[Dataset entries]

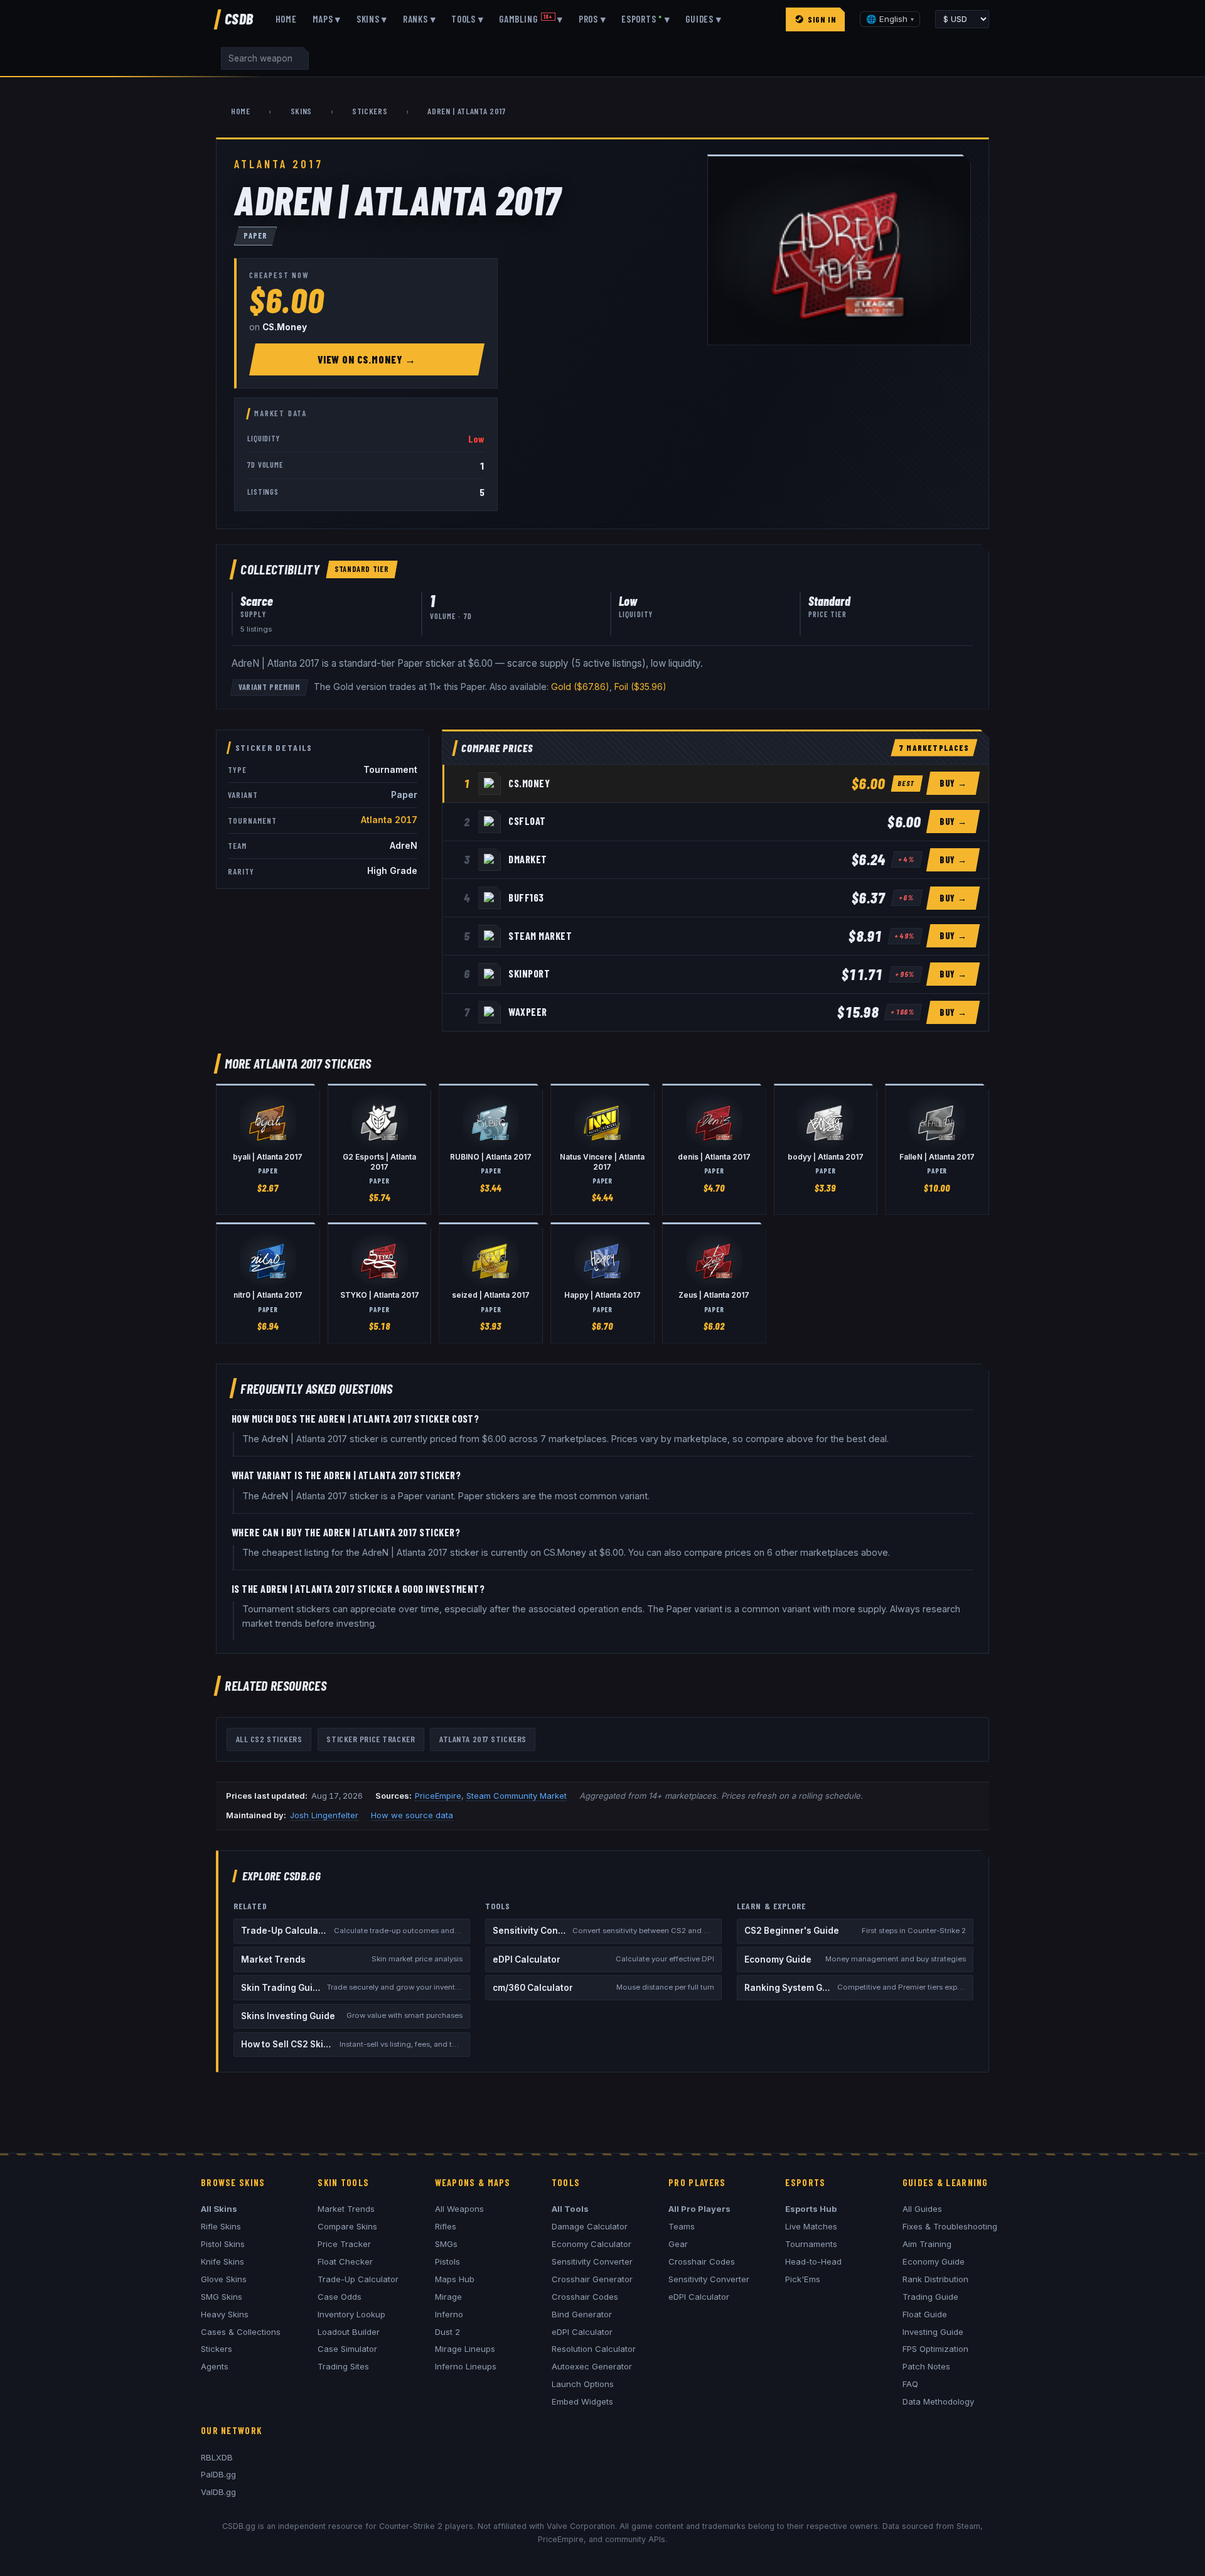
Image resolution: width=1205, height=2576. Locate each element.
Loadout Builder (349, 2332)
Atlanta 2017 (389, 820)
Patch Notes (926, 2366)
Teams (681, 2226)
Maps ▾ (327, 18)
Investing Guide (932, 2332)
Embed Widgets (582, 2401)
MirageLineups (465, 2349)
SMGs (446, 2244)
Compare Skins (347, 2226)
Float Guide (924, 2314)
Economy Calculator (591, 2244)
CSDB (239, 18)
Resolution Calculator (594, 2349)
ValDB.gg (218, 2492)
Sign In (822, 19)
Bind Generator (582, 2314)
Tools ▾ (467, 18)
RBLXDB (217, 2457)
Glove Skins (224, 2279)
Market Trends (346, 2209)
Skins (301, 110)
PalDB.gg (218, 2474)
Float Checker (345, 2261)
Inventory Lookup (351, 2314)
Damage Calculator (590, 2226)
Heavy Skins (225, 2314)
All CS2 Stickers (269, 1738)
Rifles (445, 2226)
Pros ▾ (592, 18)
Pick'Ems (802, 2279)
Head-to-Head (813, 2261)
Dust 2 (447, 2332)
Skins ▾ (371, 18)
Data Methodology (938, 2401)
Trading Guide (930, 2297)
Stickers (369, 110)
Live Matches (811, 2226)
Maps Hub (454, 2279)
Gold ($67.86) (580, 686)
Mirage (448, 2297)
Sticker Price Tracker (370, 1738)
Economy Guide (933, 2261)
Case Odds (340, 2297)
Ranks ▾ (419, 18)
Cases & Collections (241, 2332)
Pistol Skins (223, 2244)
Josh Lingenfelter (324, 1815)
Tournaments (811, 2244)
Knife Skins (222, 2261)
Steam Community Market (516, 1796)
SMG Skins (221, 2297)
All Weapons (459, 2209)
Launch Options (583, 2384)
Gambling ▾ (531, 18)
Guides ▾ (703, 18)
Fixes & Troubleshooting (949, 2226)
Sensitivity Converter (592, 2261)
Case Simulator (347, 2349)
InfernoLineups (465, 2366)
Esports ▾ (645, 18)
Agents (214, 2366)
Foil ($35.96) (640, 686)
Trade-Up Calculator (358, 2279)
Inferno (449, 2314)
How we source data (412, 1815)
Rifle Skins (221, 2226)
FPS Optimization (935, 2349)
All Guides (922, 2209)
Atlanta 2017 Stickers (483, 1738)
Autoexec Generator (592, 2366)
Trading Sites (343, 2366)
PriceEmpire (438, 1796)
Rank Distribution (935, 2279)
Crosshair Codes (585, 2297)
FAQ (910, 2384)
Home (286, 18)
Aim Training (926, 2244)
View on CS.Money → (367, 359)
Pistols (447, 2261)
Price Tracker (344, 2244)
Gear (678, 2244)
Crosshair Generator (592, 2279)
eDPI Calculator (582, 2332)
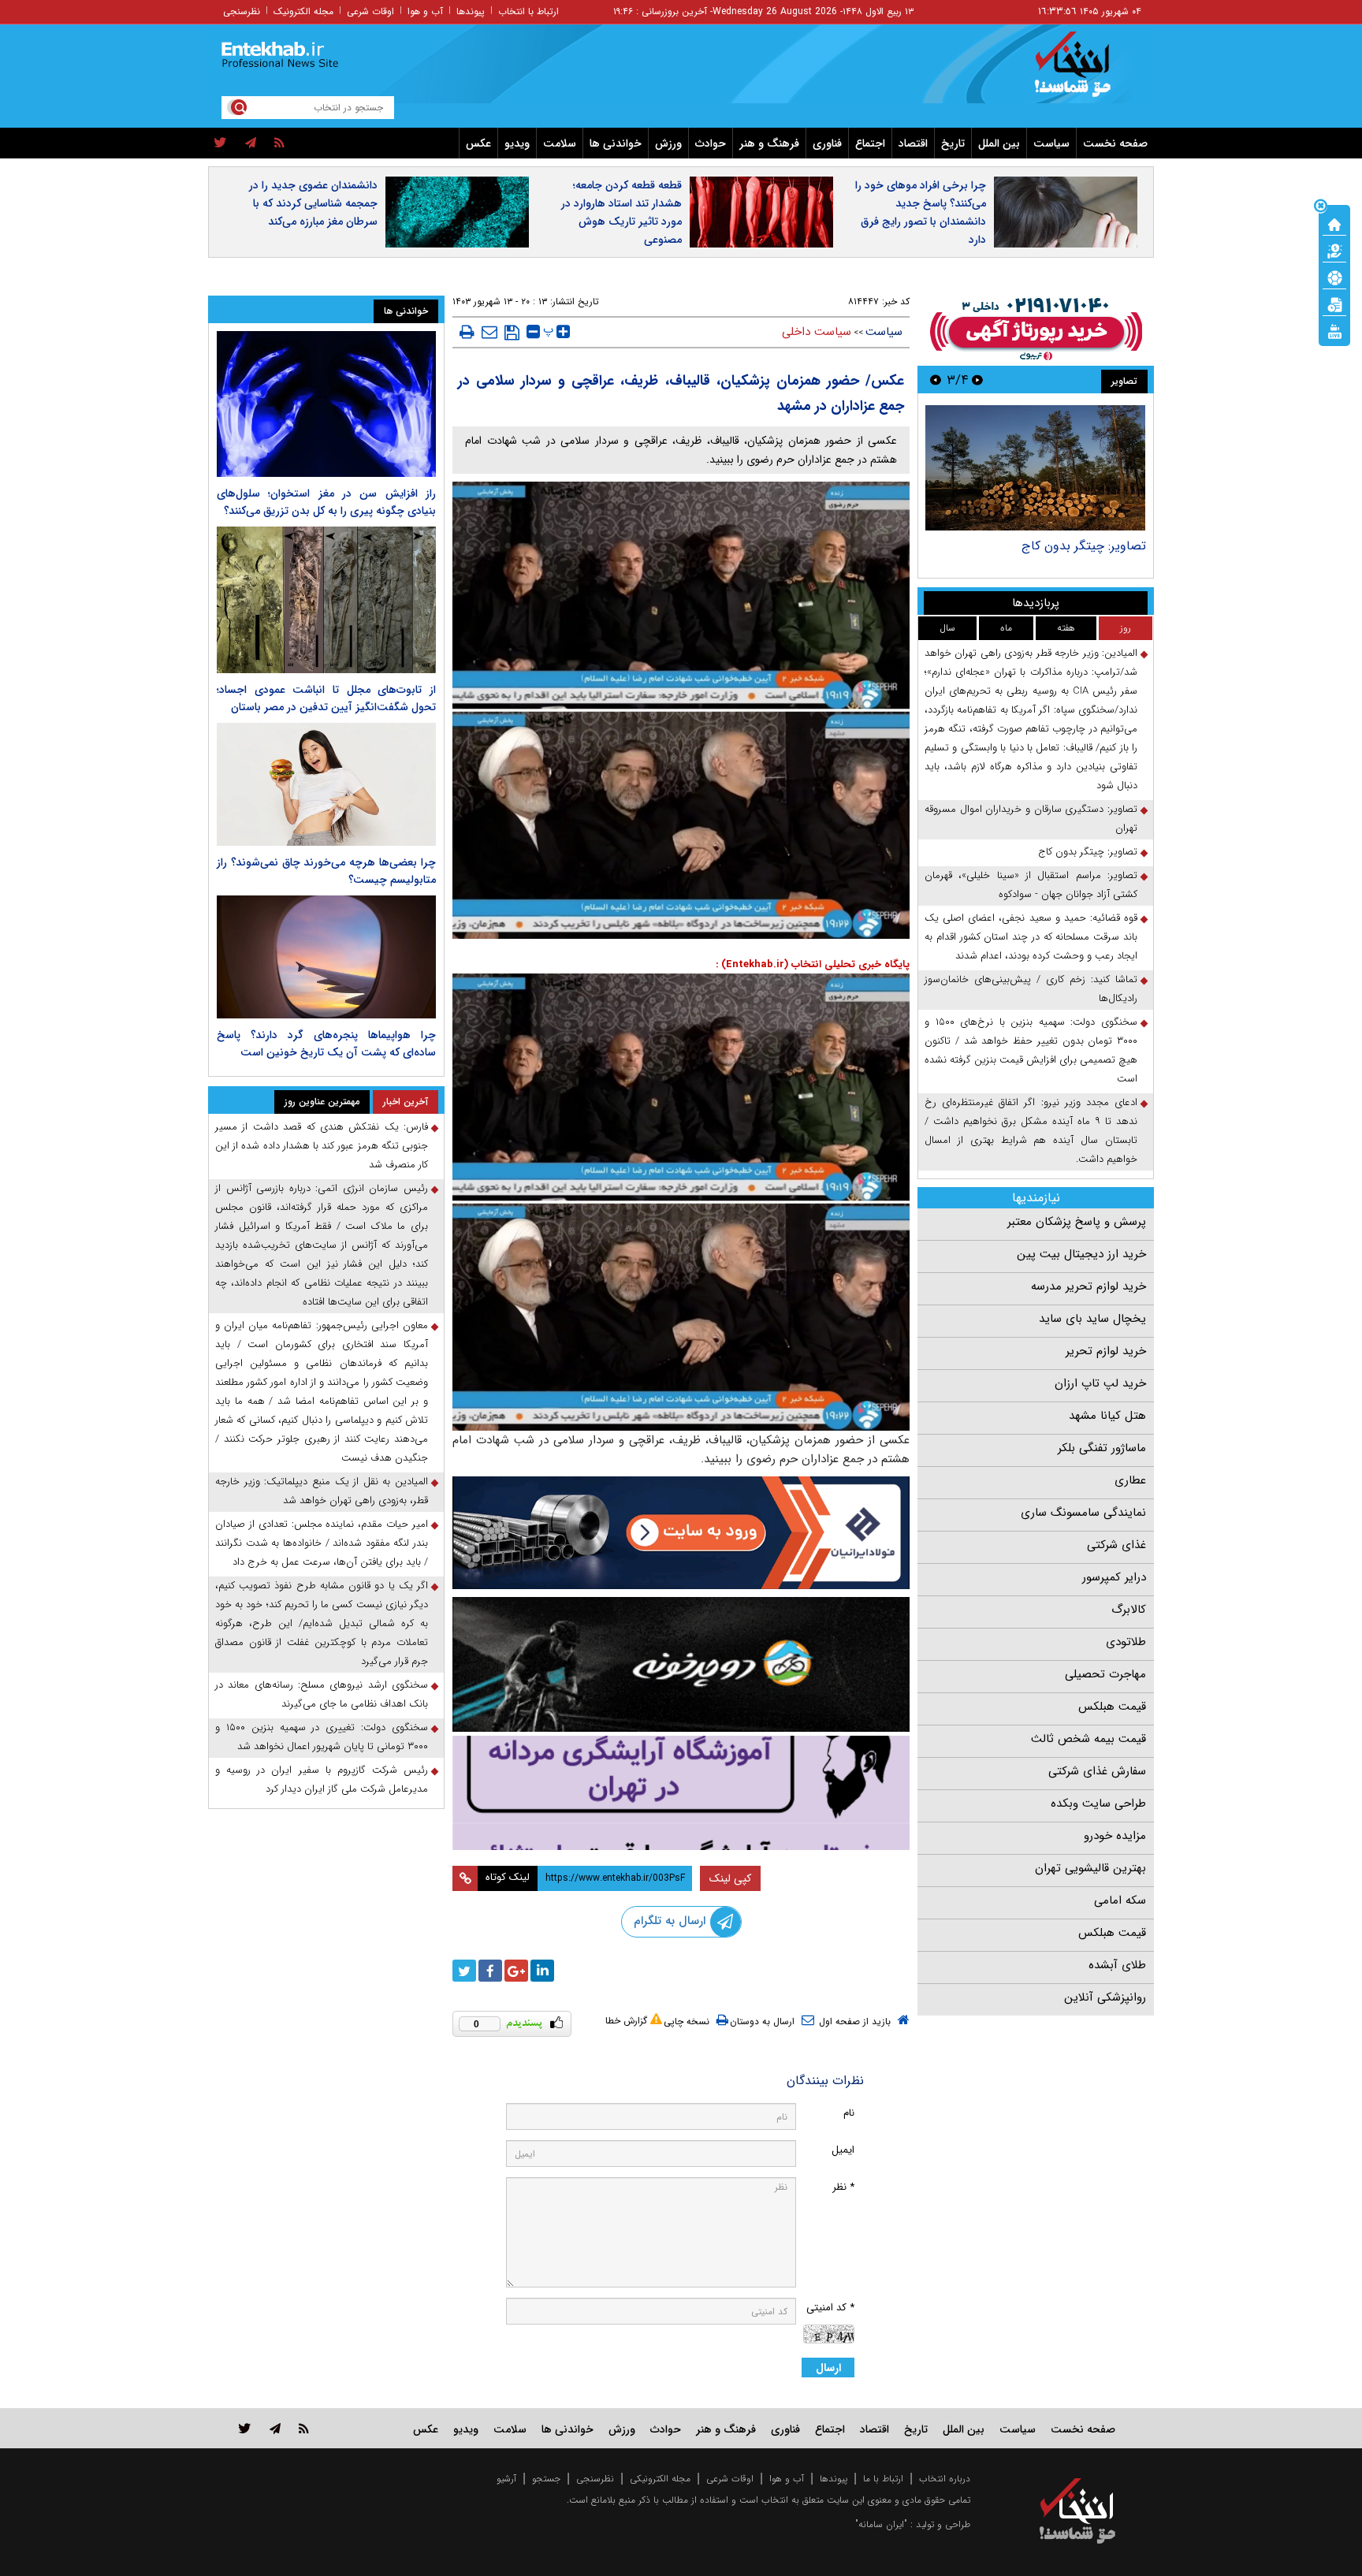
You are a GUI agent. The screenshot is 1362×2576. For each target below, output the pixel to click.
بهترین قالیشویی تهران (1090, 1868)
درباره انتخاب (944, 2478)
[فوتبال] (1334, 276)
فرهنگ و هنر (769, 143)
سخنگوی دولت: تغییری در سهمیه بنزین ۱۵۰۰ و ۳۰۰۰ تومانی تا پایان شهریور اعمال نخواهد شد (321, 1737)
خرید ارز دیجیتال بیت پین (1081, 1254)
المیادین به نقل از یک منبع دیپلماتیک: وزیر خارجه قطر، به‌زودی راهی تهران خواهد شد (321, 1491)
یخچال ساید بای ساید (1092, 1318)
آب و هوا (425, 11)
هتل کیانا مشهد (1107, 1415)
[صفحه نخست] (1334, 223)
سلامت (559, 143)
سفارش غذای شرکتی (1097, 1771)
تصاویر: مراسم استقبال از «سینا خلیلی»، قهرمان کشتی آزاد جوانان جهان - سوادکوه (1031, 885)
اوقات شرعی (370, 11)
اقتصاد (913, 143)
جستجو (546, 2478)
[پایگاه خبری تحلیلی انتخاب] (1085, 71)
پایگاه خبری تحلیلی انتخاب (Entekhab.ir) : (813, 964)
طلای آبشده (1117, 1965)
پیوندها (470, 11)
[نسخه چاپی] (467, 331)
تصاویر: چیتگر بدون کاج (1084, 546)
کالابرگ (1128, 1609)
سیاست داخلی (816, 331)
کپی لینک (730, 1878)
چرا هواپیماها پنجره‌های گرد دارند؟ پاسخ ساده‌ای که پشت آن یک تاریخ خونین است (326, 1043)
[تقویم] (1334, 303)
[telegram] (251, 143)
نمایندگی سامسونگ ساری (1083, 1512)
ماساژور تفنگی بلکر (1102, 1448)
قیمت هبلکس (1112, 1706)
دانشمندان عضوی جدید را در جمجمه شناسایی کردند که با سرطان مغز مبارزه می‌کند (313, 203)
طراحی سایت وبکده (1098, 1803)
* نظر (843, 2187)
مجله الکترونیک (303, 11)
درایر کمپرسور (1114, 1577)
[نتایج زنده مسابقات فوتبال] (1334, 330)
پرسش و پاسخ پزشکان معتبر (1076, 1221)
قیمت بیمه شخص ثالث (1088, 1738)
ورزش (668, 143)
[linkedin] (542, 1971)
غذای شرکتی (1116, 1545)
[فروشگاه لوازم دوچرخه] (681, 1664)
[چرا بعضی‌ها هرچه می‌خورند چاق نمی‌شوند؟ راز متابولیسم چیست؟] (326, 784)
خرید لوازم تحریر (1106, 1351)
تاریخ (953, 143)
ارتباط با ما (883, 2478)
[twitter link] (245, 2428)
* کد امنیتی (830, 2307)
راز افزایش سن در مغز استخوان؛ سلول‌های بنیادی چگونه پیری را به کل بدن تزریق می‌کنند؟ (326, 502)
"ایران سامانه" (881, 2524)
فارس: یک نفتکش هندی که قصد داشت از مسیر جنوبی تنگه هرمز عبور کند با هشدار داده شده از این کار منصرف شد (321, 1146)
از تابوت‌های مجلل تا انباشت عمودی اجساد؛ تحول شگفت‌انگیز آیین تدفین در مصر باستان (326, 698)
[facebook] (490, 1971)
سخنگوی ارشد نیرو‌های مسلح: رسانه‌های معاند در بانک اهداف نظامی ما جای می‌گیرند (321, 1694)
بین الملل (999, 143)
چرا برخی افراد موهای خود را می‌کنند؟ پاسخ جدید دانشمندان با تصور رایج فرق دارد (920, 212)
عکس (478, 143)
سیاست (1051, 143)
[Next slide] (935, 379)
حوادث (710, 143)
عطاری (1130, 1480)
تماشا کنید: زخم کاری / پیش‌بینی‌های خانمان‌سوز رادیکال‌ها (1031, 989)
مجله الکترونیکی (660, 2478)
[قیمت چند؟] (1334, 250)
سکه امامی (1120, 1900)
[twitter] (220, 143)
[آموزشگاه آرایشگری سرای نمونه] (681, 1793)
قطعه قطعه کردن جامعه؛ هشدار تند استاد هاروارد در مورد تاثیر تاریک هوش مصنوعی (621, 212)
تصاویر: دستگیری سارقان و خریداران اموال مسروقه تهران (1031, 818)
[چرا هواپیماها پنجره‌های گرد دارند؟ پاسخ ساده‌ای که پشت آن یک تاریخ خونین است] (326, 956)
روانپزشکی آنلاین (1105, 1997)
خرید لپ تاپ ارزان (1100, 1383)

Activity:
Nothing but the lines above from the one containing "Stickers (369, 110)" through the one containing "Josh Lingenfelter (324, 1815)" should appear in the answer, each repeated exactly.

The answer:
Stickers (369, 110)
Live Matches (811, 2226)
Maps Hub (454, 2279)
Gold ($67.86) (580, 686)
Mirage (448, 2297)
Sticker Price Tracker (370, 1738)
Economy Guide (933, 2261)
Case Odds (340, 2297)
Ranks ▾ (419, 18)
Cases & Collections (241, 2332)
Pistol Skins (223, 2244)
Josh Lingenfelter (324, 1815)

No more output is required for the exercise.